[sdiy] Additive Synthesis questions

Scott Gravenhorst music.maker at gte.net
Thu Apr 8 18:10:14 CEST 2010


Ian Smith <taciturn_unquiet at hotmail.com> wrote:
>
>Hey all,
>
>This is more of a hypothetical sort of thing at the moment since 
>I'm working on a couple big projects at the moment.

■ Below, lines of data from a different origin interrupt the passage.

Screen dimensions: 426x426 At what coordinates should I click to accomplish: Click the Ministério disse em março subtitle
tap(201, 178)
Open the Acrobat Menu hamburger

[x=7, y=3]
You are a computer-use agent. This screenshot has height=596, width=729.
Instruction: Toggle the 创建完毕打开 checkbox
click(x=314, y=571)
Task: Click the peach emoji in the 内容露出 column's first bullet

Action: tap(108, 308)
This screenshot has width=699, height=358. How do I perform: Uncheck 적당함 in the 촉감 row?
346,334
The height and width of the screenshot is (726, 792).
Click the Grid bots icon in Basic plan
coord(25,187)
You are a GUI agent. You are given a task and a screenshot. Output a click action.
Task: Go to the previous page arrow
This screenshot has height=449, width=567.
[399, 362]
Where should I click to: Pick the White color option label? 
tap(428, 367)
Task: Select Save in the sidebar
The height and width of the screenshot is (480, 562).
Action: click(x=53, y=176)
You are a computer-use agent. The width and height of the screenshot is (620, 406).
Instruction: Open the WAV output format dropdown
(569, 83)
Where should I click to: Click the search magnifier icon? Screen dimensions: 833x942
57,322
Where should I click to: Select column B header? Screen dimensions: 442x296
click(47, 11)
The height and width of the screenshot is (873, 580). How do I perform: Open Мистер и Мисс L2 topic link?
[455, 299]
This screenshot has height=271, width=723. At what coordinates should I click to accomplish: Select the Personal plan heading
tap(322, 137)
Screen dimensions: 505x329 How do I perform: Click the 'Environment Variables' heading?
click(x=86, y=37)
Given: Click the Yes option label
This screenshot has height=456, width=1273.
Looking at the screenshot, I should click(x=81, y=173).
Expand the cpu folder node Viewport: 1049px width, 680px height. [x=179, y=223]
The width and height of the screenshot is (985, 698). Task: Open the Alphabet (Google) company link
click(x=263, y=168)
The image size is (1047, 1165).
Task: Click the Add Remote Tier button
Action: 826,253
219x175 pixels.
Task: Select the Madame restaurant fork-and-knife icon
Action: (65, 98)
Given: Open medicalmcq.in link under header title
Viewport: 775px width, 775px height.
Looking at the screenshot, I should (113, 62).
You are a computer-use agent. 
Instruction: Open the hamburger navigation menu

Anyway, I was 
>reading Cheater's thing on stretched harmonics, and I was 
>wondering about additive synthesis. 
>
>I think my biggest question is: Is there a noticable difference 
>between adding up a bunch of sine waves and sculpting a waveform 
>with a, my mind fails me on the name, but a quickly sequenced 
>series of voltages fed through a D/A converter or R/2R ladder? 

Walsh functions?

>If I was going to make an analogue additive synthesizer, is there 
>a simple way of building a sine wave oscillator with just a few 
>parts that aren't some expensive special function chips? 
>
>What would be a good number of sine waves for analogue additive 
>synthesis? 4, 7, as many as can be crammed on a panel? 
>
>thanks all,
>
>Ian (always bloody curious) Smith

In a digital world experiment I did, I used 16 sines and then 32 to attempt the same
waveform/timbre.  The difference is quite noticable.  When the oscillators are running at lower
frequencies, it is apparent that upper harmonics are missing because the sound isn't "bright".  32
oscillators improves this.  So I would suggest as many as you can afford or have space for.  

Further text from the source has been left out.